The wrong way to end aid

The humanitarian industrial complex should be dismantled—but not by a billionaire-backed administration with no plan beyond abandonment.

Image credit Christian Thiel via Shutterstock.

Why am I disgusted by the Trump administration’s pause on USAID projects and funds? Humanitarian aid has always been part of a neocolonial project, and I have spent decades critiquing the work it does in Africa, especially how it produces a kind of imagined Africa and propagates a set of ideas about what the continent needs (see my book White Saviorism and Popular Culture and the forthcoming documentary When I Say Africa). This humanitarian-industrial complex depends on the infrastructural and extractive inequalities that are created by colonialism and sustained and rebuilt by imperialism and late-stage capitalism. Organizations like USAID enter this space as the “good guys,” designed to help and to intervene to alleviate humanitarian crises—postwar devastation, climate disasters, pandemics, and increasingly education, basic health care, women’s rights, or gender equality. But as responses to Musk’s (in theory Trump’s) administration’s “pause” on USAID make clear, its actual role has always been foreign relations, as this comment from Michael Schiffer in Just Security illustrates:

Why? Because foreign assistance, though charitable, isn’t charity. It’s a strategic investment that safeguards America’s most important interests while reflecting its highest values. 

It’s been a while since I worked with USAID funds, running a voter education project before South Africa’s first democratic elections and working for the adult basic education NGO Project Literacy, based in Pretoria, South Africa. Project Literacy was largely dependent on donor funding in the 1980s and 1990s, though it successfully weathered the shift of donor funding to the South African state, a move that shut down many of our sister literacy organizations following the election. We were, of course, happy to take advantage of Western donor funding, mostly from Europe, but it always came with strings, especially the money from USAID. If we needed resources, we were required to buy from US manufacturers and companies, and 15 percent of any grant was spent on an audit by accountants from Washington, DC. More frustratingly, every proposal required twisting our work into pretzels to fit with whatever the buzzword or “victim” of the day was. We had an established sustainable program that taught thousands of adult learners every day, but we couldn’t raise funds to keep the lights on, the vehicles filled with gas, or the rent paid. Even when supporting essential programs, USAID’s primary purpose was supporting the American economy and imparting American values.

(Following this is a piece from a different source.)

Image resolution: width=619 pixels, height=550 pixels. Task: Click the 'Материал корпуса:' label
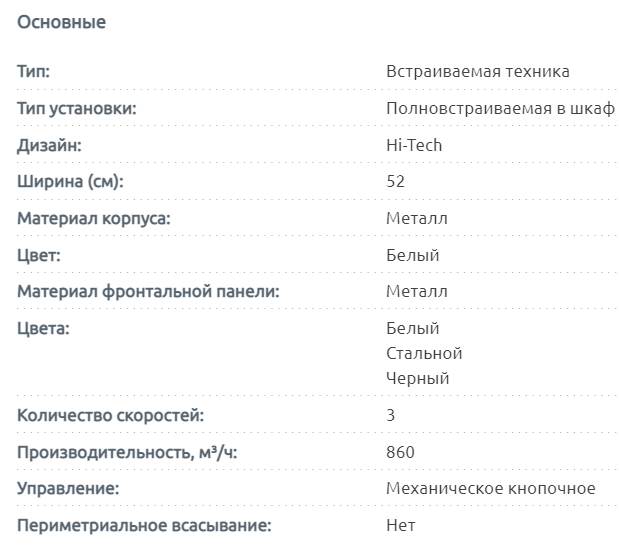click(95, 218)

Even the arguments being made to the Trump administration emphasize that foreign aid matters because it matters for the United States’ position in the world, it represents the US globally as a strong, ethical place, and it builds good international relationships. So even at its best aid is all about the US, not about the places it supposedly helps. At its worst, though, it is patently defining global agendas, policing American ideas of worth and values, human rights and “empowerment.” As Will Shoki points out in this week’s editorial for Africa Is a Country, this aid solves problems that have been caused or sustained by the United States and other Global North policies. Aid meets the often imagined needs of people whose realities are grounded in histories of extractions and continued exploitation. These realities could be alleviated through different kinds of trade agreements, labor laws, and policies that do not limit the ability of nations in the Global South to insist that workers in their factories owned by US corporations are paid well, have health care, and work in sanitary and safe environments. Western humanitarianism not only does not solve any of these problems but creates narratives of helplessness and inhumanity that justify exploitation and make it seem that the only solution to these problems is aid. It is the ultimate anti-politics machine wielding soft power to the benefit of Western capitalist interest.

So yes, Musk’s decision that the US no longer needs to provide aid—especially, it seems, to his home country, South Africa, the country that allowed his family to build enormous wealth—should and could be a good thing. It might indeed be a reset opportunity for South Africa and other places to look for new ways to make their people safe, healthy, educated, employed, and housed and to look for new allies in this project. But it is still a shocking and, no other word for it, gross action. Not to mention it is one more exhibition of this administration’s total ignorance of how global economies work, the impact of climate disasters around the world, and the repercussions of the global conflicts they fund. The irony (or maybe it’s in fact entirely consistent) of course is that this administration has identified migration and refugees as the big issues it wants to “solve.”—an administrative problem that will only grow worse with no humanitarian assistance from the US.

Despite the need to dismantle the humanitarian-industrial complex, canceling all aid (except to Egypt and Israel, who have been allowed to spend it on arms) is wrong. Why? I would push back against Schiffer’s characterization of charitable aid as not charity. It is, of course, many other things, most of them violent and extractive, domineering and limiting, and definitely not enough to really alleviate global inequality. But sometimes charitable acts are charity; philanthropy is the right thing to do. In the face of escalating violence around the world, often funded by the United States, climate change disasters profoundly created by the US economy, more and more people need help. Flawed as it is, the infrastructure that provides this help needs to be changed, but not like this.